Coke moved to dismiss for, among other things, lack of Article III standing. It argued that any future harms Enslin might suffer and preparations he made in anticipation of those harms “are speculative, hypothetical, and not an injury-in-fact.” Id. at *5. And Coke also claimed that even if Enslin did suffer injury-in-fact from any misuse of his PII, “these injuries are not fairly traceable to the conduct of” Coke. Id.

Article III standing requires that the plaintiff show: (1) he suffered actual or imminent harm; (2) that is fairly traceable to the defendant; and (3) that judicial action will likely redress the harm. Id. at *3. The “fairly traceable” requirement is “‘akin to ‘but for’ causation,’” and “‘[is] met even where the conduct in question might not have been a proximate cause of the harm, due to intervening events.’” Id. at *7 (quoting Edmonson v. Lincoln Nat. Life Ins. Co., 725 F.3d 406, 415 (3d Cir. 2013)).

The Court easily disposed of Coke’s first argument. Unlike the plaintiffs in Clapper v Amnesty Int’l, USA, 133 S.Ct. 1138 (2013) and Reilly v. Ceridian Corp., 664 F.3d 38 (3d Cir. 2011), Enslin had “already suffered palpable harm, including the alleged theft of funds from his bank accounts on two occasions, unauthorized use of four credit cards, and the unauthorized issuance of new credit cards in Plaintiff’s name.” Id. at *6. Nor were Enslin’s “efforts to combat his exposure to future harms” based on speculative or hypothetical concerns—Enslin closed his bank account after unauthorized access and spent time and effort protecting his other accounts and credit cards. And he did not do this in response to hypothetical harms, but rather “in response to ongoing harms.” Id. at *6.

Likely recognizing that the theft from Enslin’s bank accounts as well as the alleged credit card fraud made its lack of imminent harm argument an uphill battle, Coke also attacked the causation prong for Article III standing. Id. at *7. Coke claimed: (1) Enslin quit his job with Coke in 2007, but his data was not misused until 2014—“too great” a period to fairly trace his injuries to Coke; (2) only one of the Coke defendants (Enslin’s former employer) “had any relation to the harm suffered sufficient to confer standing”; and (3) “the information lost on the laptops was insufficient to give rise to the types of harms Plaintiff suffered.” Id.

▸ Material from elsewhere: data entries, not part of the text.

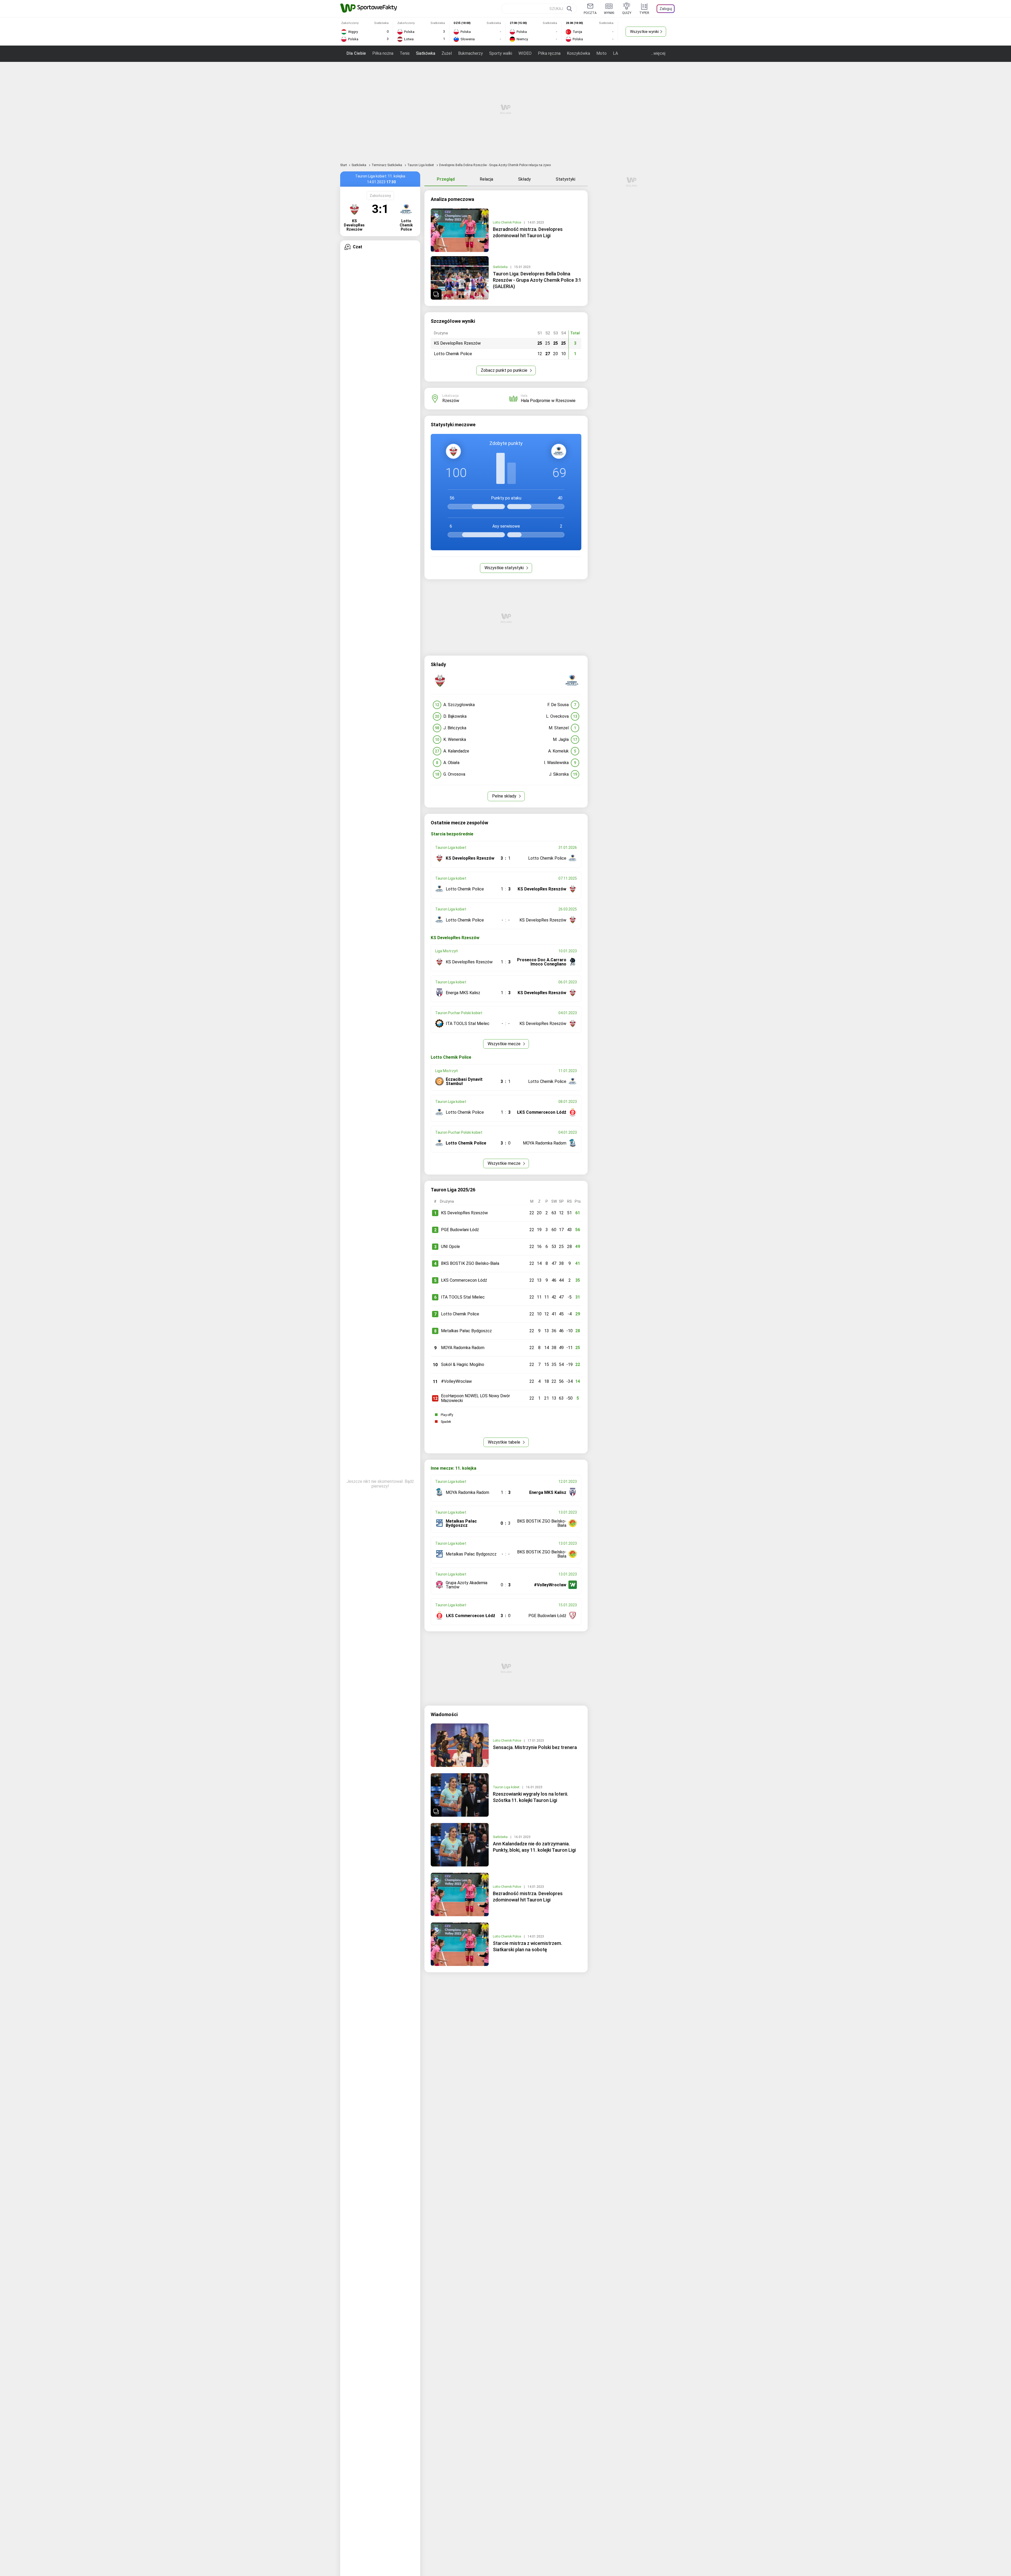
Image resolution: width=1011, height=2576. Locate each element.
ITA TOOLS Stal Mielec (463, 1297)
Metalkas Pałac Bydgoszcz (466, 1330)
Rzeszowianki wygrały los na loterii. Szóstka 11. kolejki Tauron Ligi (530, 1797)
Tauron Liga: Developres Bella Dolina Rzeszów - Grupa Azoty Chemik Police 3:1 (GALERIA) (537, 280)
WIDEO (525, 53)
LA (615, 53)
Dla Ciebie (356, 53)
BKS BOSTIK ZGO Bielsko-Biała (470, 1263)
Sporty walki (500, 53)
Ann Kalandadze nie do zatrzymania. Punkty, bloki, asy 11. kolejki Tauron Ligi (534, 1847)
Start (343, 165)
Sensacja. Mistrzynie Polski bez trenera (535, 1747)
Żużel (447, 53)
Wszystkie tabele (504, 1442)
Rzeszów (450, 400)
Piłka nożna (382, 53)
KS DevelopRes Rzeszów (464, 1212)
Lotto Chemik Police (507, 222)
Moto (601, 53)
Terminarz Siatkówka (387, 165)
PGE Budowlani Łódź (460, 1229)
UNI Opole (450, 1246)
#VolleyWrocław (456, 1381)
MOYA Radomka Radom (462, 1347)
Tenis (405, 53)
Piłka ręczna (549, 53)
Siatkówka (425, 53)
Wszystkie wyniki (644, 31)
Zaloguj (666, 9)
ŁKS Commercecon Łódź (464, 1280)
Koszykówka (578, 53)
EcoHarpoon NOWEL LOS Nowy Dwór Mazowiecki (475, 1398)
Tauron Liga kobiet (421, 165)
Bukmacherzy (470, 53)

The Court rejected Coke’s first attack on Enslin’s claim, finding at the motion to dismiss stage Enslin plausibly alleged “that, ‘but for’ the Coke Defendants’ mishandling his PII, it would not have been lost[, and] that ‘but for’ the Coke Defendants’ misrepresentations and breach of contract, he would not have suffered harm.” Id. at *7. Despite the seven year hiatus between Enslin’s departure from Coke and the theft, the “chain linking the loss of Plaintiff’s SSN, credit cards, and banking information, and the subsequent identity attacks Plaintiff suffered, is plausible. The connection between the loss of sensitive PII like SSN and banking information and subsequent identity attacks is apparent from Plaintiff’s complaint.” Id. at *8.

Nor did the Court buy Coke’s argument that only Enslin’s “direct” employer had any relation to Enslin or his PII. Coke relied on Polanco v. Omnicell, Inc., 988 F. Supp. 2d 451, 463-65 (D.N.J. 2013), contending that the court there granted a motion to dismiss for failure to satisfy the causation requirement for lack of standing because the plaintiff did not allege that defendant healthcare provider “ever treated or interacted with the plaintiff or … ever held or transferred the plaintiff’s personal health information.” Id. But the Court explained that unlike in Polanco, Enslin “plausibly alleged that each Coke Defendant either held or transferred Plaintiff’s PII at some time during the events that allegedly led to Plaintiff’s injuries.” Id. Having “some direct control over the plaintiff’s PII” was a sufficient level of causation. Id. at *9.

Finally, the Court rejected Coke’s argument that the PII stolen was not sufficient “to enable the identity thieves to commit the types of identity attacks on Plaintiff’s identity that he allegedly suffered[.]” The Court distinguished In re Science Applications Int’l Corp. (SAIC) Backup Tape Data Theft Litig., 45 F. Supp. 3d 14, 31-32 (D.D.C. 2014), where the court concluded there was no casual connection between the harm and the loss of PII when the plaintiffs claimed they suffered financial injury as a result of the theft of their PII but did not allege their bank account or credit card information was stolen. Id. at *9. Enslin, in contrast, alleged he gave Coke “his full legal name, address, SSN, bank account information, credit card information, driver’s license, driving records, and date of birth.” Id. And he alleged that identity thieves used this information to steal money from his bank account, open new credit cards, and even obtain a job. Id.

So is the standing tide turning in plaintiffs favor? Is Enslin a further indication that courts are more sympathetic to data-theft/breach plaintiffs as more and more theft and breaches occur? Or was Enslin an easy case—after all, Enslin’s money was stolen, credit cards were opened in his name, and somebody even got a job using his PII. The spectrum of standing continues to evolve as more data breach/theft cases reach the courts. At one end, loss of credit or increased risk of identity theft only may not be enough to establish standing. On the other end, as in Enslin and Neiman Marcus, plaintiffs who suffer “identifiable identity attacks,” in particular actual financial harm such as stolen money from accounts or unauthorized use of credit cards, have standing to advance their claims.